We caught a bus back to the hotel through horrible Wuhan traffic and a taxi to the train station and met our family (from the boat) again. The train ride home was long and uneventful. We played some cards and I did some homework. When we finally got back to our house in Chengdu we got another surprise. Laura and I walked in the door and found that Li Juan had locked our bedroom doors before leaving for Yangjuan. She sometimes is weird about locking things and I think she doesn't trust our neighbors (which is very Chinese), but I didn't think she would lock our bedroom doors. We both have keys but left them in our rooms because we figured we would never need them. We didn't know what to do so I made us lunch so we could sit and have a little food for thought.
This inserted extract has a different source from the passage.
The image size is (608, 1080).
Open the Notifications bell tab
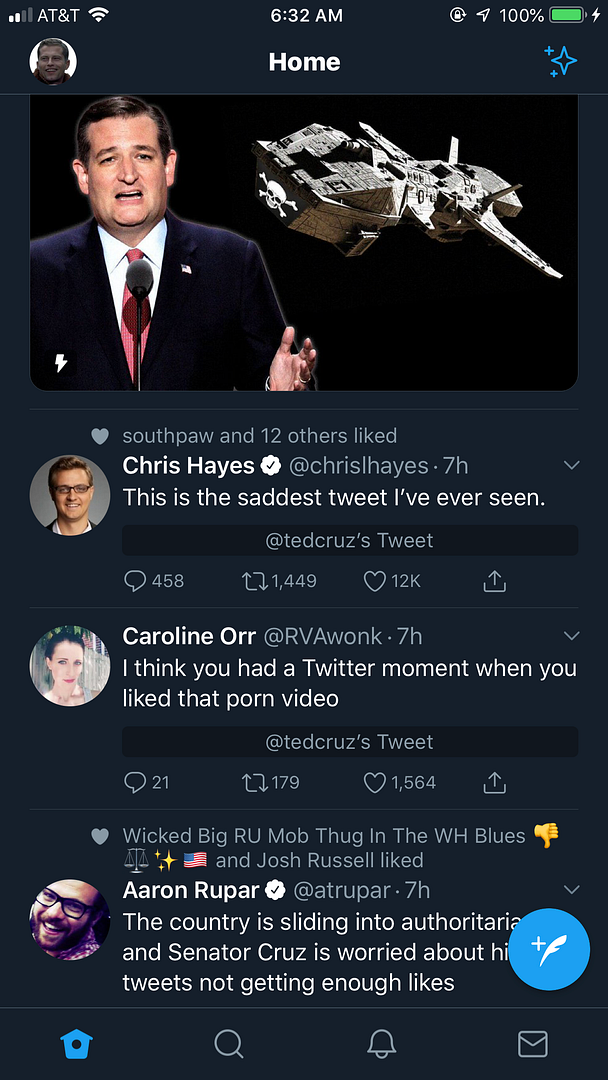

So we sent Li Juan a text message in Yangjuan and went down to find the guards of our complex to see if they could help us. We went to the enterance in the back because we figured they weren't as busy. Also they are girls and girls are typically alot more helpful and patient than boys are. We effectively communicated the problem, that we were looked out of our bedrooms but could get into the house. The she led us to this huge monitor room with all these computer screens that watch all over the complex. In reminded me of Austin Powers for some reason. She kept asking us what building we were in, what unit, what floor, what number, and apparently they all had different answers because we kept saying "building 15, number 312", which is where we live, to all of the questions and they kept laughing at us and asking again. It is very unnerving to be laughed at by a small Chinese girl wearing a camouflage outfit and black patent leather flats with bows on them. Finally they came up and were trying to help us, but then Li Juan called and told us where the extra keys were. So we got into to our rooms. It was a very fun trip but I am also very happy to be back home.